Introduction
Analysis of the 3‐dimensional implant position, the bone defect morphology, and the soft tissue situation guides the decision to preserve or to remove an implant with a severe peri‐implantitis lesion. The aim of this narrative review was to analyze and to comprehensively illustrate the treatment options focusing on peri‐implant bone regeneration in presence of severe peri‐implant bone loss.
Methods
A database search was performed independently by the two reviewers to identify case reports, case series, cohort, retrospective, and prospective studies about peri‐implant bone regeneration with a follow‐up of at least 6 months. Of the 344 studies issued during the database analysis, 96 publications were selected by the authors for this review.
Results
Deproteinized bovine bone mineral remains the best documented material for defect regeneration in peri‐implantitis in combination with or without a barrier membrane.
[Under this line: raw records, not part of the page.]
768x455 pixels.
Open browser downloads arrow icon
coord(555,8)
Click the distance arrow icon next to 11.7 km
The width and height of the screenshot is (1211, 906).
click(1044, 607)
While studies using autogenous bone in peri‐implantitis therapy are rarely found, they do report favorable potential of vertical bone regeneration. Moreover, while membranes are an inherent part of the guided bone regeneration, a 5‐year follow‐up study demonstrated clinical and radiographic improvements with and without a membrane. The administration of systemic antibiotics is frequently performed in clinical studies observing regenerative surgical peri‐implantitis therapy, but the analysis of the literature does not support a positive effect of this medication. Most studies for regenerative peri‐implantitis surgery recommend the removal of the prosthetic rehabilitation and the use a marginal incision with a full‐thickness access flap elevation. This allows for a good overview for regenerative procedures with a certain risk of wound dehiscences and incomplete regeneration. An alternative approach referring to the poncho technique may reduce the risk of dehiscence. The effectiveness of implant surface decontamination might have an impact on peri‐implant bone regeneration without any clinical superiority of a certain technique.
Conclusion
The available literature reveals that the success of peri‐implantitis therapy is limited to the reduction of bleeding on probing, the improvement of the peri‐implant probing depth and a small amount of vertical defect fill. On this basis, no specific recommendations for bone regeneration in surgical peri‐implantitis therapy can be made. Innovative approaches for flap design, surface decontamination, bone defect grafting material, and soft tissue augmentation should be followed closely to find advanced techniques for favorable peri‐implant bone augmentation.